Similarly, the currents in the parallel connection are calculated from the following two circuit equations:

$$V=R_1{I}_{\mathrm{input}}+N_1{\dot{\psi }}_1$$

(5)

$$0=R_2{I}_{\mathrm{induced}}+N_2{\dot{\psi }}_2+\frac{1}{C}{\displaystyle \int I_{\mathrm{induced}}dt}$$

(6)

Finally, the mover position is calculated from a motion equation shown in Equation (7).

$$M\ddot{x}+D\dot{x}+Kx=F\pm F_s$$

(7)

where V is the applied voltage from the power supply, N₁ and N₂ are the number of turns in Coil 1 and 2, respectively, R₁ and R₂ are the resistance of Coil 1 and Coil 2, respectively, Ψ₁ and Ψ₂ are the interlinkage flux per turn of Coil 1 and Coil 2, respectively, C is the capacitance of the capacitor, M is the mass of the mover, D is the damping coefficient, K is the spring constant, and F_s is the friction force.
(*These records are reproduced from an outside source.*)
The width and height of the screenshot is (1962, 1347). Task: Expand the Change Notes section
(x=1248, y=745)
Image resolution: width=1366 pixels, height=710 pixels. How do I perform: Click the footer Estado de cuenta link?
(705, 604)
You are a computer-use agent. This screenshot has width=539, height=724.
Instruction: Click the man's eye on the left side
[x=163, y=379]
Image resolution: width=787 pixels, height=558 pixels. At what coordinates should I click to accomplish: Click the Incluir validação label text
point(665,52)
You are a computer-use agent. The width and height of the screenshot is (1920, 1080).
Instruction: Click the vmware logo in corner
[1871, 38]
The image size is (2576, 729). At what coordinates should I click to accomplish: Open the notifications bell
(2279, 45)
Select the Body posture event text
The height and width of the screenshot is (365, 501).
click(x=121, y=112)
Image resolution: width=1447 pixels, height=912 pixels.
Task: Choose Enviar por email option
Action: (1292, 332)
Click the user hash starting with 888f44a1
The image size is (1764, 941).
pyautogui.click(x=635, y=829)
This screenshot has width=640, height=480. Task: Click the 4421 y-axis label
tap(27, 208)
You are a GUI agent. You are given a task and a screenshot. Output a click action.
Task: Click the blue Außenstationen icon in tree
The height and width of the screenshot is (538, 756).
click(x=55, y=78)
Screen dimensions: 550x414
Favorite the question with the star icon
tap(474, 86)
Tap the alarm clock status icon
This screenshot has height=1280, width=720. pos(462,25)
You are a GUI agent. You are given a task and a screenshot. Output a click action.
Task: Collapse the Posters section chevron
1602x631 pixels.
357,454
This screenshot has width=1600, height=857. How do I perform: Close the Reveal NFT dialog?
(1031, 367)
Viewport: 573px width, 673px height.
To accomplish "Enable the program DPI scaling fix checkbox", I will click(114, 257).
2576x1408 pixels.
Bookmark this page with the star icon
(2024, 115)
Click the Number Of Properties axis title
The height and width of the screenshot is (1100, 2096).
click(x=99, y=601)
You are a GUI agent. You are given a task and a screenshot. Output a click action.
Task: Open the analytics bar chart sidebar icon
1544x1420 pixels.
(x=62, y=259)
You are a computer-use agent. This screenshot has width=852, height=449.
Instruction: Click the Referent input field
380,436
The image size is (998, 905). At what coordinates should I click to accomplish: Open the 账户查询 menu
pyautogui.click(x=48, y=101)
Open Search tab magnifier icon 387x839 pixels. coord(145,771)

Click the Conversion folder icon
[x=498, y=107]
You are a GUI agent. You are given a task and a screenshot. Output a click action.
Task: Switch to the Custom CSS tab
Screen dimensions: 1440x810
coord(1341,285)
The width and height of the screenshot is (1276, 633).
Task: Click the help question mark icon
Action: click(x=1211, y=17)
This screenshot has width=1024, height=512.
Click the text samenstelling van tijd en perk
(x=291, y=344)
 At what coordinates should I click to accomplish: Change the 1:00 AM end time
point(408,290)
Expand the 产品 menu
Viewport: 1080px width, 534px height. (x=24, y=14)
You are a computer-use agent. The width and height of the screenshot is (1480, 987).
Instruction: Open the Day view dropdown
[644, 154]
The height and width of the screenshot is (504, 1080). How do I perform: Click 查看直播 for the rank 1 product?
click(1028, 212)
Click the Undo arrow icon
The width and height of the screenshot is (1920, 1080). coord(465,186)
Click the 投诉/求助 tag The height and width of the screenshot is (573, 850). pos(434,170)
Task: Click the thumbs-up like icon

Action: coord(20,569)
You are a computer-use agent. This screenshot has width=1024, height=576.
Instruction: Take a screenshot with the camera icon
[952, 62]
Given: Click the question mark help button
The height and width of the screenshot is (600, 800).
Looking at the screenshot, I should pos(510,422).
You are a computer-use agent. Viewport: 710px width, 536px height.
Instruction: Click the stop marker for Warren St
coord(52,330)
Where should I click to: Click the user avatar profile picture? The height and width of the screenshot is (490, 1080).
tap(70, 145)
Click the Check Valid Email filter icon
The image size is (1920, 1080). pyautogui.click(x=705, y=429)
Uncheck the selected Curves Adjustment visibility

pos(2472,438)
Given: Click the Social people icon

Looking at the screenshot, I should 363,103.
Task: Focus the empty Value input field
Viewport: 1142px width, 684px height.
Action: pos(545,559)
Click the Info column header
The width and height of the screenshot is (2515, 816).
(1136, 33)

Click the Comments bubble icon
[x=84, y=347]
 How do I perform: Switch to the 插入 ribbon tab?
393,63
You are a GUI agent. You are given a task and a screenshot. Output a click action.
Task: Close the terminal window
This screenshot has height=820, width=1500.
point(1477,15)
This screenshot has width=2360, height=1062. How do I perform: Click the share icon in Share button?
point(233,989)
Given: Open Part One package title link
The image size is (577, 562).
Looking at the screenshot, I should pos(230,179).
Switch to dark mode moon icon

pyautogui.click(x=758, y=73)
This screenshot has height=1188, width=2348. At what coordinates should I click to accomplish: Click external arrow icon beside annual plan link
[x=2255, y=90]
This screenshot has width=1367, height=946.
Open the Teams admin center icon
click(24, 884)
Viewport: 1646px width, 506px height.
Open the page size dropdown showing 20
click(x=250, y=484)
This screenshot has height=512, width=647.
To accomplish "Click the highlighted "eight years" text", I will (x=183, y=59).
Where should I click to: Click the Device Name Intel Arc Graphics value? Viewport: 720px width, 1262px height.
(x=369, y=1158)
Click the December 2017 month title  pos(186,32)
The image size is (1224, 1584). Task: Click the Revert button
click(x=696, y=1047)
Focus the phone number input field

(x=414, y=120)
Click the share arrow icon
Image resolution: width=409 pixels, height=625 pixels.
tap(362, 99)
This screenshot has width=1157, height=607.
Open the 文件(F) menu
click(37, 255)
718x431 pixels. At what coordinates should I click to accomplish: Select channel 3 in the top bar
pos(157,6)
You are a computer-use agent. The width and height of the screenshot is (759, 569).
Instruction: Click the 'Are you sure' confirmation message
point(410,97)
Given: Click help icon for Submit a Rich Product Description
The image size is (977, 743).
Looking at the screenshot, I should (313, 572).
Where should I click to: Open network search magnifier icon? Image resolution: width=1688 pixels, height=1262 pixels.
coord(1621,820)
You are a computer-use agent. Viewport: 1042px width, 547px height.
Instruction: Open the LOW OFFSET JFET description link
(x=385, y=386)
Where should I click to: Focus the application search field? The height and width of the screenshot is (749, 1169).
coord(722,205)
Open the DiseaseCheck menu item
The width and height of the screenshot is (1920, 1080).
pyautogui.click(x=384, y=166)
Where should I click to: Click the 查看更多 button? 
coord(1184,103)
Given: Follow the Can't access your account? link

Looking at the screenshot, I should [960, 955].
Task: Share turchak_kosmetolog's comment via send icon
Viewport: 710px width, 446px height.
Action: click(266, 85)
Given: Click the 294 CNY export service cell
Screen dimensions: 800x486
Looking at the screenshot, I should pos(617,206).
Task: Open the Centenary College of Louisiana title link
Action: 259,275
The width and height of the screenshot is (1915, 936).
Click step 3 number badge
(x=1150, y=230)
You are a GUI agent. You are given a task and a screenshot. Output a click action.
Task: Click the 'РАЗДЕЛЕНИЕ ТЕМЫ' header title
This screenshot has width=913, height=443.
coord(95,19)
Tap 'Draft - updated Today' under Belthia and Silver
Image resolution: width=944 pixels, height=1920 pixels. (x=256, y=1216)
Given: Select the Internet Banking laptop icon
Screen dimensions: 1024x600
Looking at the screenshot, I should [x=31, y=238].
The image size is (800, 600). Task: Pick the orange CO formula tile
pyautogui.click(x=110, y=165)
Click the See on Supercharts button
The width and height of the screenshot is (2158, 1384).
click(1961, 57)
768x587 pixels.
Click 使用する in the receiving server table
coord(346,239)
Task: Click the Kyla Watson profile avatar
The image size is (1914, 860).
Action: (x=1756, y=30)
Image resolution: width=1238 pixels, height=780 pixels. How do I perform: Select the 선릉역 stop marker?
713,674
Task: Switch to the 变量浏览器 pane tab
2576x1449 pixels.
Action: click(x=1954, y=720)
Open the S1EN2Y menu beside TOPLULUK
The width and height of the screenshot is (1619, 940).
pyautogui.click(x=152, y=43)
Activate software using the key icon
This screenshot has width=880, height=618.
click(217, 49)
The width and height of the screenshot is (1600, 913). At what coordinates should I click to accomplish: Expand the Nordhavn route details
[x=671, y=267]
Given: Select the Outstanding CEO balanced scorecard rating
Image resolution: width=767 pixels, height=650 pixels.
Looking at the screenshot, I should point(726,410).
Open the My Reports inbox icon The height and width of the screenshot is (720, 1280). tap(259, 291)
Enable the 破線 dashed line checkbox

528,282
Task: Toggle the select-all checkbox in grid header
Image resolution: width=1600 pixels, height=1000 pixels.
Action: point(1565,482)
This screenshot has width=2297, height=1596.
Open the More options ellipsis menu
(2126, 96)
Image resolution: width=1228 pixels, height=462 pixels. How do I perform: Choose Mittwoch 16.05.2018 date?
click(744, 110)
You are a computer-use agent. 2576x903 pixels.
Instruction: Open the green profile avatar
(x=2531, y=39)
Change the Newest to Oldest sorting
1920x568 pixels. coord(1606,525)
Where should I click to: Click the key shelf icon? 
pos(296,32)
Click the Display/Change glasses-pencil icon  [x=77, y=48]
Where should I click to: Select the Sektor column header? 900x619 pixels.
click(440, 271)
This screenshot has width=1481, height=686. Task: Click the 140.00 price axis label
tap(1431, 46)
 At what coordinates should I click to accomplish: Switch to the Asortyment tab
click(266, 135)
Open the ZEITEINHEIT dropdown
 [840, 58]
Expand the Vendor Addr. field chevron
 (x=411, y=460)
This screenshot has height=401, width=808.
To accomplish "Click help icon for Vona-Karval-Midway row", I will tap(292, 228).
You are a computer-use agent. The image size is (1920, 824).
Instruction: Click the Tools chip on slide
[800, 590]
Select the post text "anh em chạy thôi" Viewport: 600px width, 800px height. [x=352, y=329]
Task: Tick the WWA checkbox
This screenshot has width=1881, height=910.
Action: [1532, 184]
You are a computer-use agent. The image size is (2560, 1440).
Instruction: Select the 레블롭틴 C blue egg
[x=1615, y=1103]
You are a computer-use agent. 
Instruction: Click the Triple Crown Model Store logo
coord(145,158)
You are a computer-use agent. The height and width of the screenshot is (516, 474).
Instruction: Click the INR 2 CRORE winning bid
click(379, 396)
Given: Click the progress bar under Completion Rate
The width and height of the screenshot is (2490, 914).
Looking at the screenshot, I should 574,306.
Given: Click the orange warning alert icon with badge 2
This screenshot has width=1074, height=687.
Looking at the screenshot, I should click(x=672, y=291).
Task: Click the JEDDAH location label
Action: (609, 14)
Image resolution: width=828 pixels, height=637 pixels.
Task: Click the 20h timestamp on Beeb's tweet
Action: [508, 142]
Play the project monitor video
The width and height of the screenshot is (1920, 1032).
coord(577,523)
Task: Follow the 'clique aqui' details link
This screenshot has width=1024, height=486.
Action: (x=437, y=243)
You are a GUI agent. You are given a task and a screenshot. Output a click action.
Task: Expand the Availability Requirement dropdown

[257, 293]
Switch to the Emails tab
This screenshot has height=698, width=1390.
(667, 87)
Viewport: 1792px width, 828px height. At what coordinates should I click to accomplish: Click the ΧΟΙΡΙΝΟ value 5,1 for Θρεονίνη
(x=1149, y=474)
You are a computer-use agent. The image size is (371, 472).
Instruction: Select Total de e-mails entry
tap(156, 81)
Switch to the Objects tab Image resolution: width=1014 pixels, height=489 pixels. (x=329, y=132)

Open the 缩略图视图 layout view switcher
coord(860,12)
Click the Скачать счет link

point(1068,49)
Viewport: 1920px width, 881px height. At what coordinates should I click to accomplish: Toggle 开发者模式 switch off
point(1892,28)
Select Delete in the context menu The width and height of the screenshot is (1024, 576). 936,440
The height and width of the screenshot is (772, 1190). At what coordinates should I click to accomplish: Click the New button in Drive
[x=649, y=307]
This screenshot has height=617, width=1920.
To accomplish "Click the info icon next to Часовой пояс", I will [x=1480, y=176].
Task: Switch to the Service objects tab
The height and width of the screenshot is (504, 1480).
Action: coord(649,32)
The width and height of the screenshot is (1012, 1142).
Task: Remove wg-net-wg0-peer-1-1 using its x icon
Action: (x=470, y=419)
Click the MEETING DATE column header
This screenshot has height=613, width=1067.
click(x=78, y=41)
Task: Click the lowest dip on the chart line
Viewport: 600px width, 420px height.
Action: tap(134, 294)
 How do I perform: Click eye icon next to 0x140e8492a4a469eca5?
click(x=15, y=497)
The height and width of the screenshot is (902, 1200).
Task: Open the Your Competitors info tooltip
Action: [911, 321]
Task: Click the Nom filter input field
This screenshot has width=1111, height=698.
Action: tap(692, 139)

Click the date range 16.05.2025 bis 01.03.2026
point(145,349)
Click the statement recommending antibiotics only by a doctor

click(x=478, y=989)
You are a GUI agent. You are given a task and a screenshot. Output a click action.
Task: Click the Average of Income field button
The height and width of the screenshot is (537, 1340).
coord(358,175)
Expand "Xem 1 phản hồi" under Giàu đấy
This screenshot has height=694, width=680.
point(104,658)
In the analyses, iron losses are not considered.

4. Analyzed Results

A sinusoidal voltage that has an amplitude of 1.2 V and a frequency from 20 to 200 Hz was applied. The analysis conditions are shown in

Table 1. Analysis condition.

Coil 1	Resistance (Ω)	0.98
	Number of turns	39
Coil 2	Resistance (Ω)	0.98
	Number of turns	38
Capacitance (mF)		1
Magnetization of magnets (T)		1.3
Mass of Mover (g)		319
Spring constant (N/mm)		106
Damping cofficient (Ns/m)		10
Friction force (N)		0.42

.

Figure 8 and Figure 9 show the currents, thrusts, and mover positions at 70 and 100 Hz, respectively. When the actuator is driven at 70 Hz, the thrust constants in the series and parallel connections are 21 N_amp/A_amp, and 41 N_amp/A_amp, respectively. Furthermore, when the actuator is driven at 100 Hz, the thrust constants in the series and parallel connections are 21 N_amp/A_amp and 3 N_amp/A_amp, respectively. The thrust constant in the parallel connection is higher than that in the series connection at 70 Hz because the phase difference of the currents is almost zero and is lower at 100 Hz because the phase difference is opposite, as shown in Figure 8c and Figure 9c. The vibration amplitudes per input current amplitude (vibration constants) in the series and parallel connections are 0.41 mm_amp/A_amp and 0.91 mm_amp/A_amp, respectively, at 70 Hz. The vibration constants in the series and parallel connections are 1.18 mm_amp/A_amp and 0.23 mm_amp/A_amp, respectively, at 100 Hz. The vibration constant in the series connection is larger at 100 Hz because of the mechanical resonance frequency (96 Hz) depending on the mover weight and the spring stiffness, and that in the parallel connection is larger at 70 Hz due to the higher thrust constant.

Figure 10 shows the analyzed results when the drive frequency is changed. From Figure 10a–d, the input current, thrust, and mover position are influenced by the mechanical resonance, inductances, and capacitor. In addition, the input current, thrust, and mover position in the parallel connection are higher than those in the series connection at almost all drive frequencies because the resistance of the coil that is connected to the power supply is small. Additionally, the input current is extremely small at 70 and 140 Hz in the parallel connection. As shown in Figure 10e, the thrust constant in the series connection is constant with respect to the drive frequency, and that in the parallel has two peaks at 70 and 140 Hz. As shown in Figure 10f, the vibration constant in the series connection has a peak at 100 Hz because of the mechanical resonance, and that in the parallel connection has two peaks at 60 and 140 Hz due to the higher thrust constant.

Additionally, high thrust and large vibration can be generated by small currents from 60 to 80 Hz, and from 130 to 150 Hz in the parallel connection and at other frequencies in the series connection.

5. Conclusions

In this paper, we proposed a new linear oscillatory actuator that can manufacture easily and control characteristics by using two sets of coils. From finite element analysis, it was observed that the thrust constant was constant in the series connection and had two peaks in the parallel connection. Additionally, the vibration constant had a peak in the series connection and had two peaks in the parallel connection. From these results, we verified that the actuator had two different characteristics and could generate high thrust and large vibration using smaller currents at a wide drive frequency range by changing the connection according to the drive frequency.